How to Build Your Writing Career

Want to build a great writing career? You can. These days your opportunities are unlimited.

You build your writing career in stages. Expect to become frustrated. This is natural. The key to overcoming your frustrations is to always have goals you’re working towards.

Everything you do is cumulative. No writing you do is ever wasted. Here’s a secret. You’ll see consistent fruits of today’s efforts in three months. If you understand this, you’ll be content to keep writing, because you WILL see results if you do.

For example, let’s say you’ve just made 100 cold calls. Anytime you do that you’ll land somewhere between five and 10 new writing projects. However the prospects you called who don’t have writing jobs for you at the moment, are nevertheless useful contacts you’ve made. Potential buyers need to hear your name several times — popular wisdom suggests that someone needs to hear your name seven times before they recognize it. (I’ve had clients who hired me four and five years after the initial contact.)

When you’re just starting out, developing a writing career can seem very complicated. Here are some tips to help you.

1. Take Any Writing Job You Can Get (First 100 Jobs)

When you’re a brand-new writer, take any and every writing job you can get. For your first 100 jobs, don’t worry about high or low payment. You don’t have the experience to assess buyers, gigs, or anything else. Your aim is simply to complete 100 projects, and to get as many testimonials as possible.

Once you’ve completed those 100 jobs, you’ll look at your writing career very differently.

2. Learn: the More You Know, the More You Earn

Educate yourself. It doesn’t matter what you learn, as long as you keep learning. Do writing courses, take evening classes, take online classes… schedule your learning time and devote at least half an hour to study every day.

Don’t confine your studies to writing. As a writer, you can never know enough. Study anything which appeals to you, because everything you learn helps your writing.

3. Focus on You: What Do You Enjoy Writing? What’s Money for Jam for You?

After completing 100 projects, you’ll have a reasonable idea about what’s fun for you to write. Get more of these kinds of projects.

Here’s why you should focus on what’s fun — you’ll be more creative, and your writing will improve. If you have to whip yourself with a flail to get to your writing desk, you won’t write well. Take it from someone who knows: if you hate a project, or are bored out of your head, your writing will suffer. And so will the rest of your life. Follow your intuition. It will save you grief.

Find more of those projects you enjoyed. The easiest way to do that is to work with the clients you already have.

Send each client a short note, reminding them of the writing work you can do, and asking them for the names of others who might be interested in hiring you.

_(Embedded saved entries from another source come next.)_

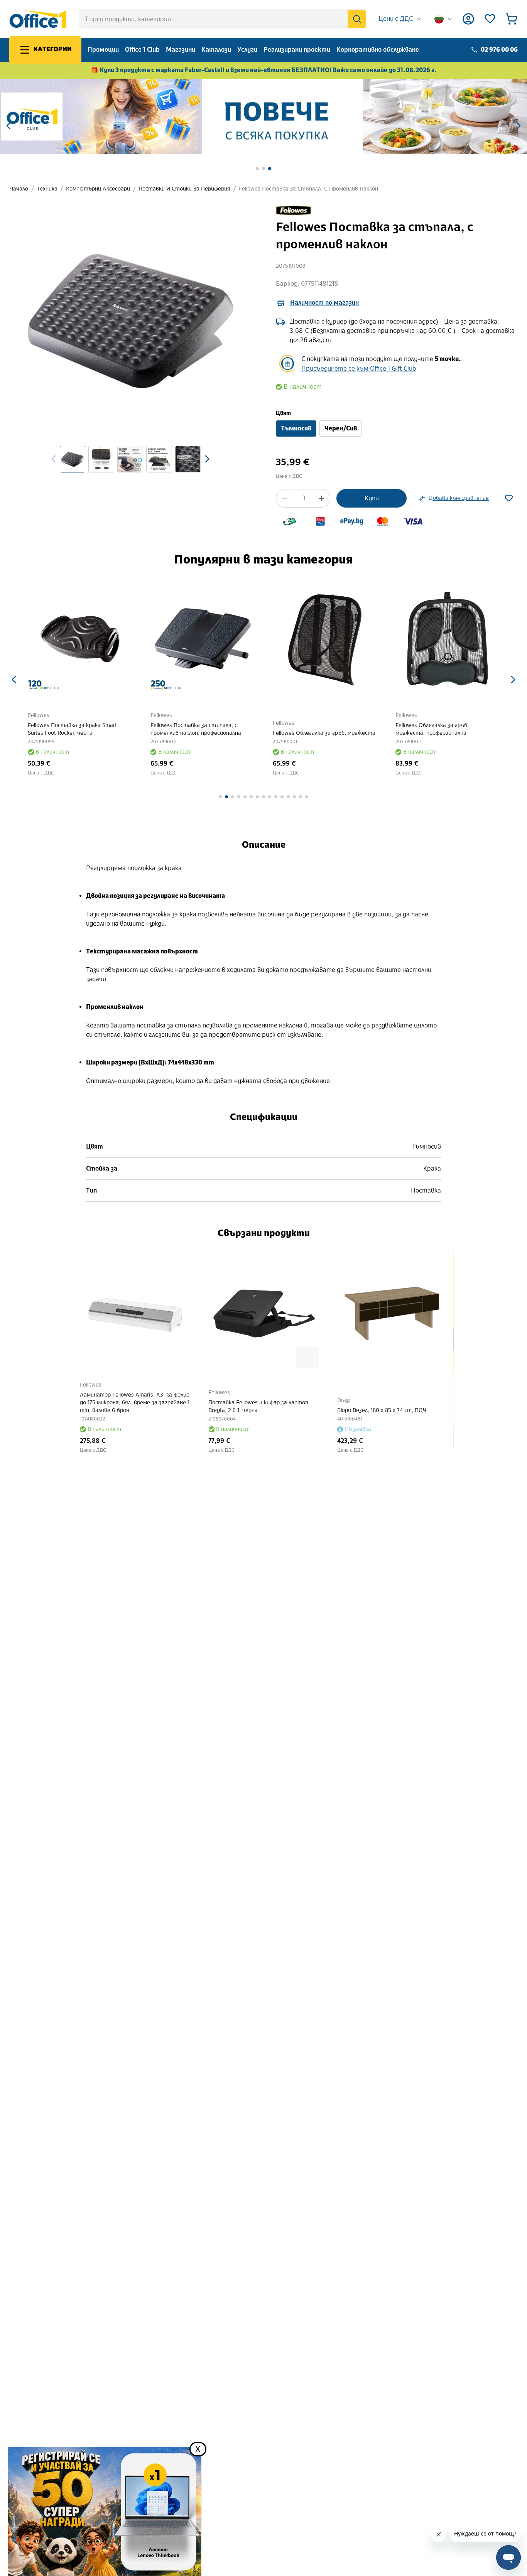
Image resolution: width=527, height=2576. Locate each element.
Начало (18, 189)
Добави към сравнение (459, 498)
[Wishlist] (490, 19)
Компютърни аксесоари (98, 189)
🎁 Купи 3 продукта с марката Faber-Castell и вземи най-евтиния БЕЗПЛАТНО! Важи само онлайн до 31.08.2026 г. (264, 70)
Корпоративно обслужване (377, 49)
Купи (372, 498)
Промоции (103, 49)
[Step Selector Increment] (321, 498)
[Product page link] (80, 638)
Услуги (247, 49)
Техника (47, 189)
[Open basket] (511, 19)
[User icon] (468, 19)
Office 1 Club (142, 49)
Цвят (283, 413)
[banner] (263, 116)
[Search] (357, 19)
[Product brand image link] (293, 210)
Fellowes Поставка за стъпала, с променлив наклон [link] (308, 189)
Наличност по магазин (324, 302)
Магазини (180, 49)
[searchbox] (222, 19)
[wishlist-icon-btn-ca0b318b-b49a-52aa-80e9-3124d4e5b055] (509, 498)
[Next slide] (207, 459)
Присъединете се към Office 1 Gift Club (358, 368)
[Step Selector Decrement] (285, 498)
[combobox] (400, 19)
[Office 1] (37, 19)
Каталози (216, 49)
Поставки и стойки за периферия (184, 189)
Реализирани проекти (297, 49)
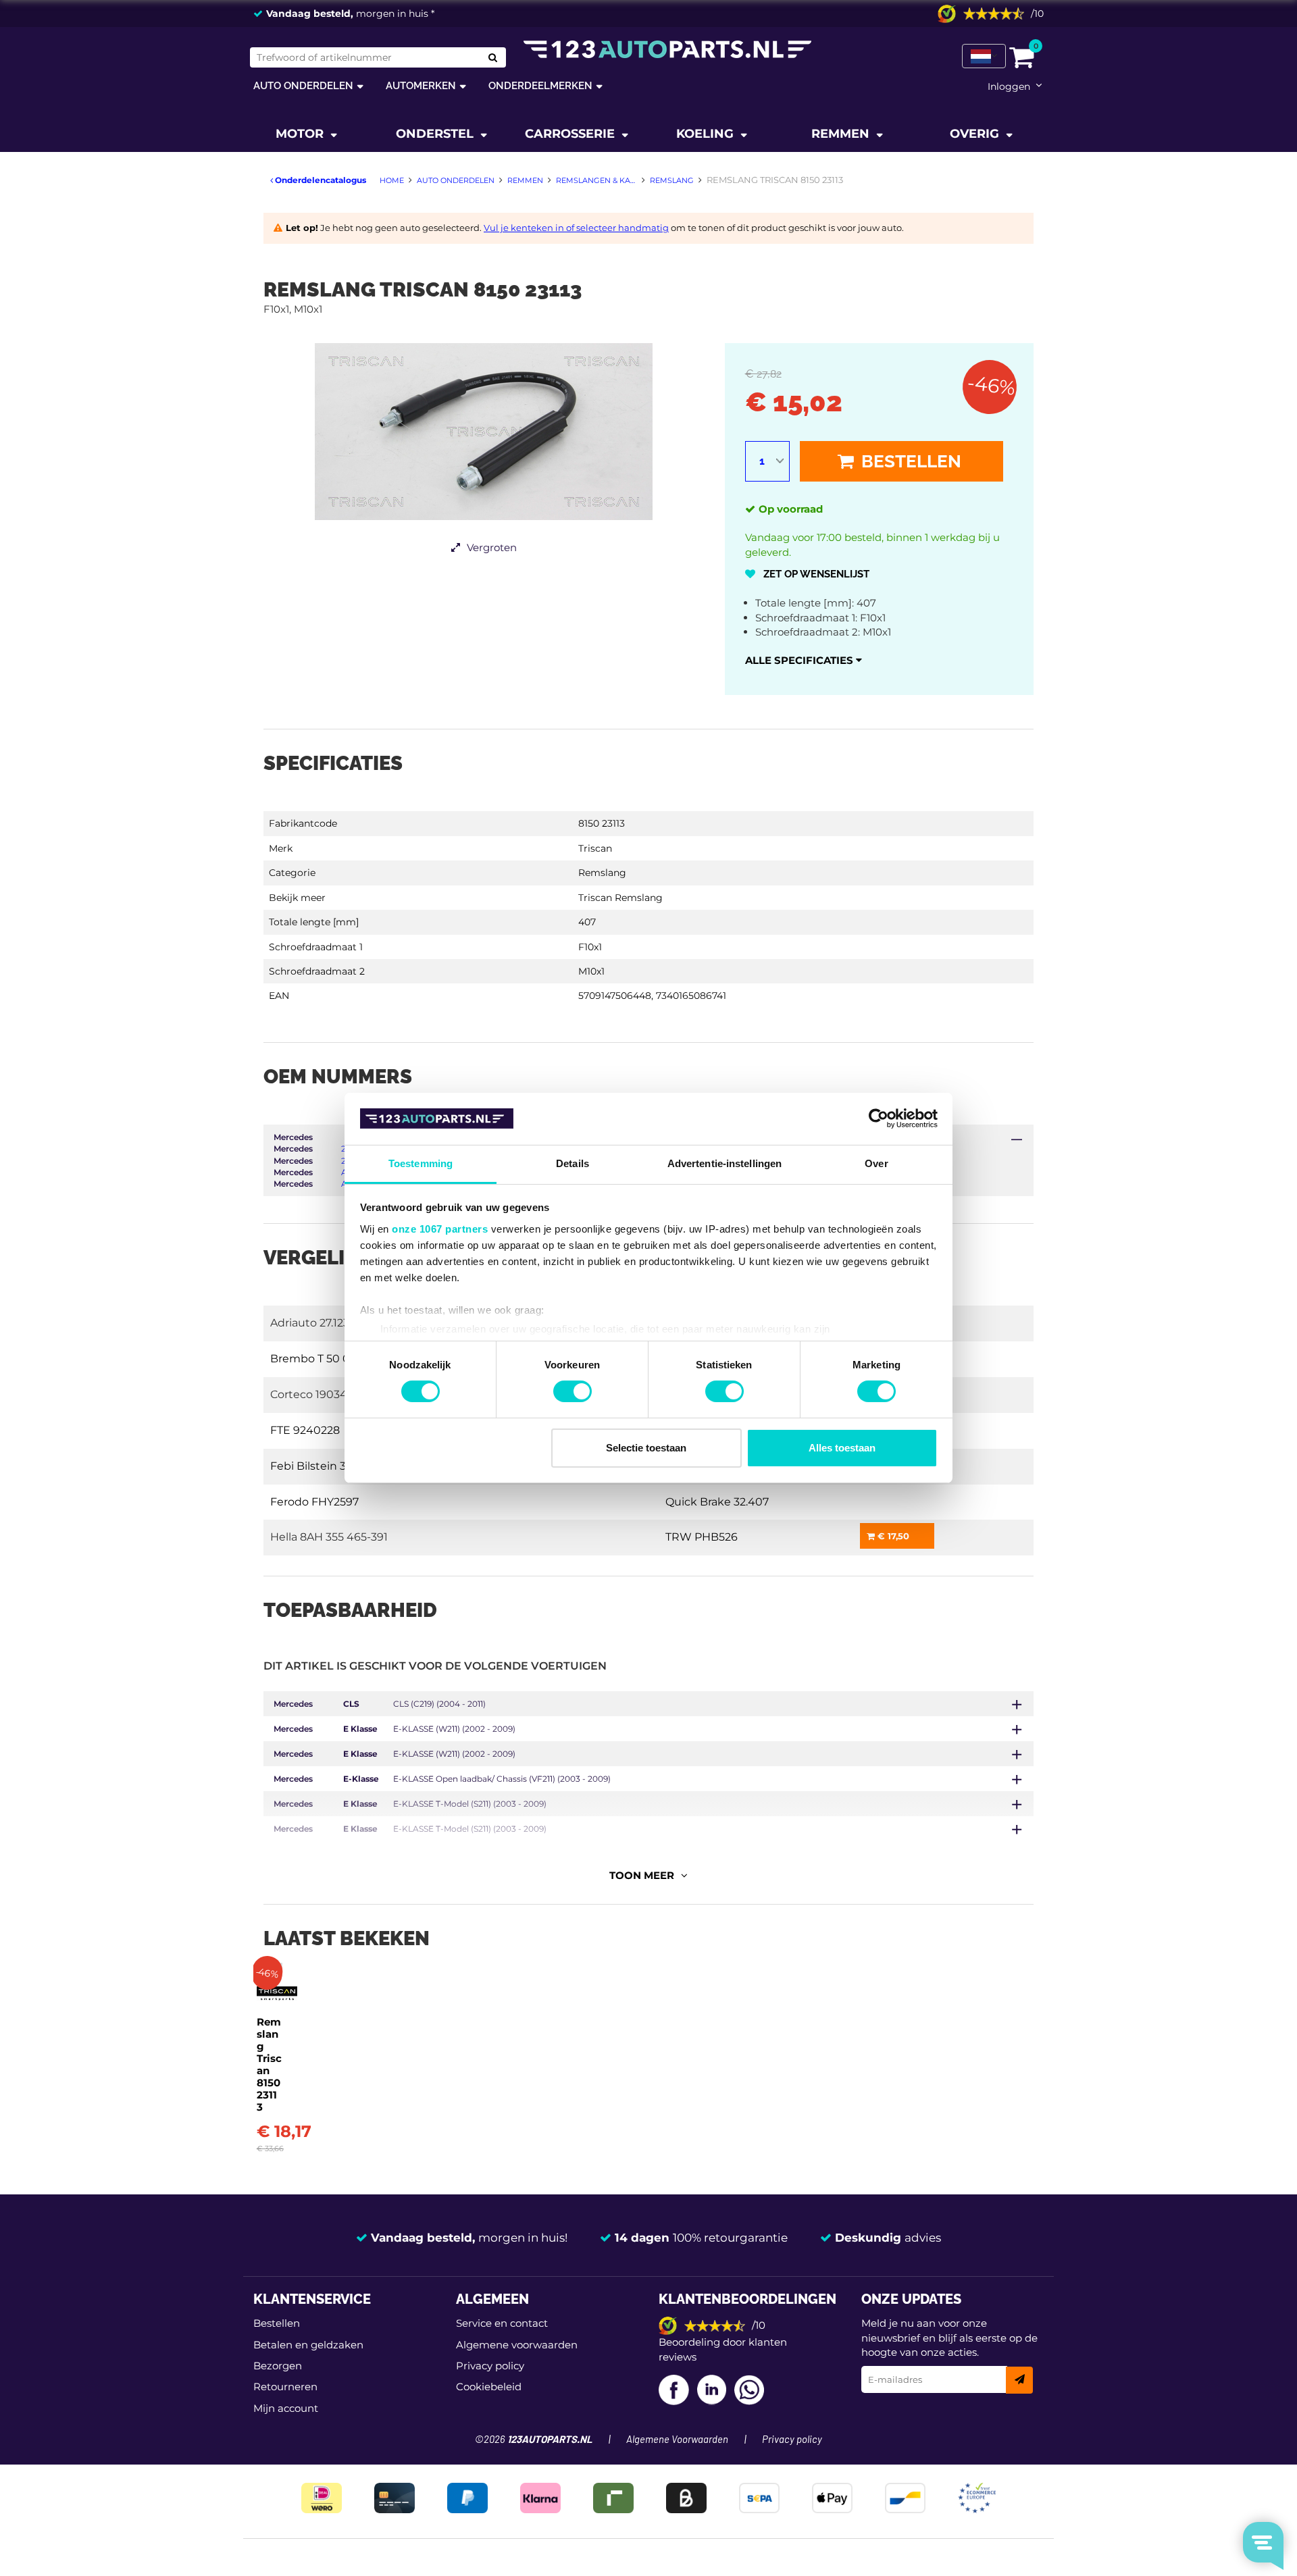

4. Always Have Goals, and Review Them Each Week

Set a goal. Any goal, and then create tasks which will move you towards that goal.You can set as many goals as you like, and you can change them at any time.

Remember that you’re in charge of your writing career. No one else can tell you what to do — you need to figure it out for yourself. Your goals are your destinations, your guides, and your lifeline. Set goals, then review them and change them as needed.